There are three versions of Speke Parott: the first is found in the manuscript London, British Library Harley 2252, ff. 134-134v, another in a print version called Certayne Bokes, presumably printed in 1545 (STC 22598), and the final in 1568’s Workes (STC 22608). Scattergood dates the poem around 1521, based on historical records. There are several time gaps between the start and finishing of the poem and its subsequent additions, which led to different datings of the poem; Berdan suggests that Speke Parott “is not one poem, but several”(144).
With the poem Speke Parott, Skelton puzzles the reader with “a veil of obscure allusions and Latin phrases”, lest his allegorised satire of Cardinal Wolsey should become too obvious (140). Not only is the satire directed at Wolsey, Skelton voices his strong opinion against the so-called New Learning, humanists who converse in many different languages, without displaying true knowledge. Like parrots, they repeat each other, and baste in the glory of the court, feasting on delicacies and enjoying female attention.
Simon Brittan provides a summary of extant scholarship until 1999, in which he mentions the foremost interpretations of Speke Parott.
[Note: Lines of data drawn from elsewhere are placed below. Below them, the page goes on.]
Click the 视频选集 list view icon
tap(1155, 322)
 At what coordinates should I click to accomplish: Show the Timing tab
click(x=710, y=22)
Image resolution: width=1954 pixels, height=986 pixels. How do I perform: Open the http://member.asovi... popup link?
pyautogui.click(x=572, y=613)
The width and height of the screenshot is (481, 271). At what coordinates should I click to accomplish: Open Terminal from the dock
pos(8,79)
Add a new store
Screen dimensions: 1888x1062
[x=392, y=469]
He refers to Nancy Coiner, who in 1995 discussed the lack of ‘interpretive key’ to identify the core meaning of Skelton’s poem (Coiner 88). Furthermore, Brittan addresses the argument of Nathaniel Wallace, who in 1985 analysed the poem for its treatment of madness, suggesting Skelton wrote his ‘homeopathic satire’ to cleanse England of insanity (Wallace 60). This reading is questioned by Brittan: “to call Parott’s satire ‘homeopathic’ is merely to acknowledge that its function is to point to the perceived ills of the political scene which engendered it, and to encourage a reaction against those ills. In this sense, of course, all satire is ‘homeopathic’, just as all satire is ‘excessive’ in its representation of the conditions or characteristics it seeks to satirise” (Brittan). He continues to show that the confusing language in the poem is key to the central ironies of Speke Parott, insofar as it allows the “poet to express his own apparent dysfunction through poetry” (Brittan). The self-awareness of language use is especially present from lines 144 until 223, where the discussion of linguistics and Latin show Skelton’s preoccupation with language use (Brittan). In reading the conflicted language, suggesting the poet does not have the freedom of speech he would have, the reader must read between the lines and subsequently consider the choices Skelton was faced with as a court poet.
Another widely discussed aspect of the poem is its biblical allusions, notably Skelton’s use of Psalm 83 as a source for his allegory. In 1952, F.W. Brownlow analysed the similarities between the biblical, mythological and real political references in the poem, concluding that Speke Parott is a “prophetic reading of contemporary history according to an old, sufficiently commonplace, and thoroughly Christian scheme of interpretation” (Brownlow 136). Even though Brownlow explains most biblical allusions for the benefit of making the poem comprehensible to a modern reader, he admits the “the real unknown in Speke, Parrot, the stranger whom the poet never comprehended, is the shadowy Melchisedech-Henry”, an allusion to the biblical figure conflated with Henry VIII and Jupiter (139).